Yoongi knelt down into the grass, the fraying fabric of his jeans getting wet from the lightly frosted grass. His pale hands tinged red from the crisp air tentatively reached into his coat pocket, pulling the piece of lined paper. His breath trembled as he unfolded the crumbly page.

The words he had wanted to say for so long, that he had waited to let go of during the winter.

"Dear Jimin,

It has been so long since I have seen your smile or heard your laugh or kissed your lips. This winter has been especially cold without you. Without your voice ringing through the house in the mornings. Without your touch. Without... you. 

It has been hard. Some days I don't want to leave the house, or even get out of bed. But I know that you'd want me to move on, so I've been trying my best to be happy again. 

It's hard.

I've started making music again. This time, under my own name. You made me realise life is too short to be afraid of failure or ridicule or just... not being good enough. I even have an album coming out next month, I wish you were here to see it.

Something good has come from this cold winter, though.

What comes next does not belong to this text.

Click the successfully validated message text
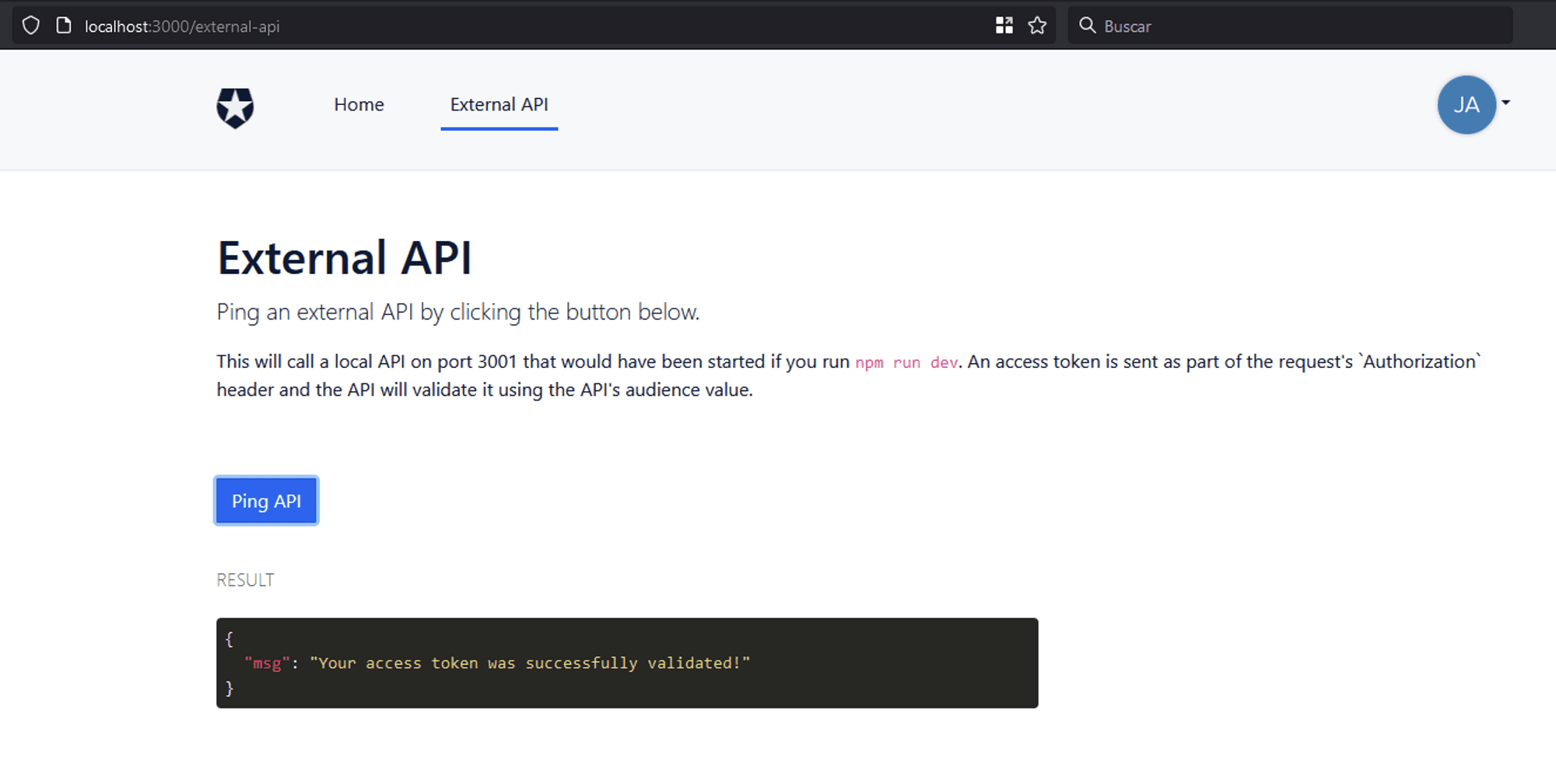This screenshot has height=784, width=1556. [529, 663]
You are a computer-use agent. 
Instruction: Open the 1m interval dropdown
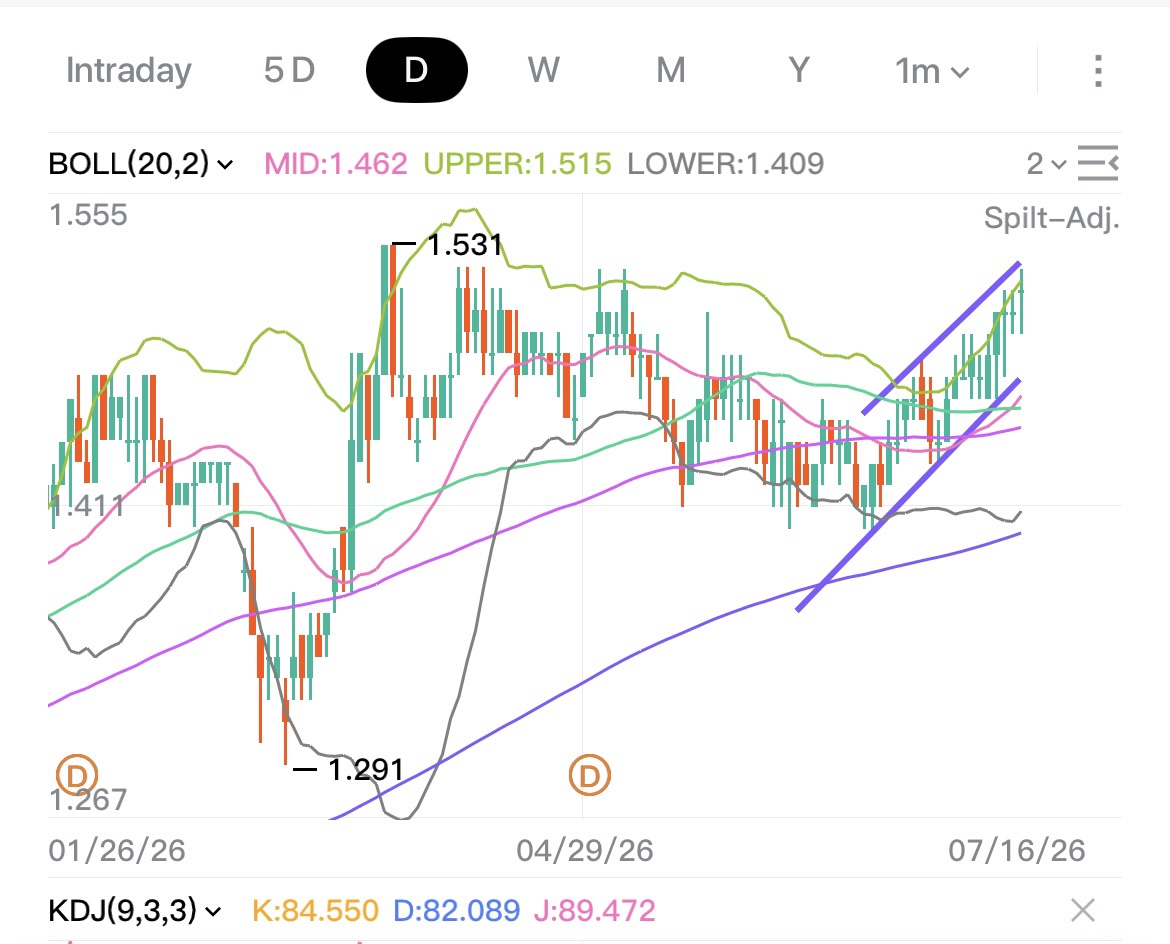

Namjoon and Seokjin have a daughter now. A bubbly, loud, adorable little girl who never stops smiling and never fails to tell everyone around that she's the most beautiful girl in the land. Guess what they called her?"

Yoongi took a deep shuddering breath as he felt the two cool rings hanging on the thin silver chain around his neck dance against his hot chest with every shuddery breath. His cheeks and nose as bright pink as the tips of his freezing fingers. A single burning tear danced down his cheek, leaving a warm wet streak where only freezing air had dared to touch. "Jimin. They called her... Jimin"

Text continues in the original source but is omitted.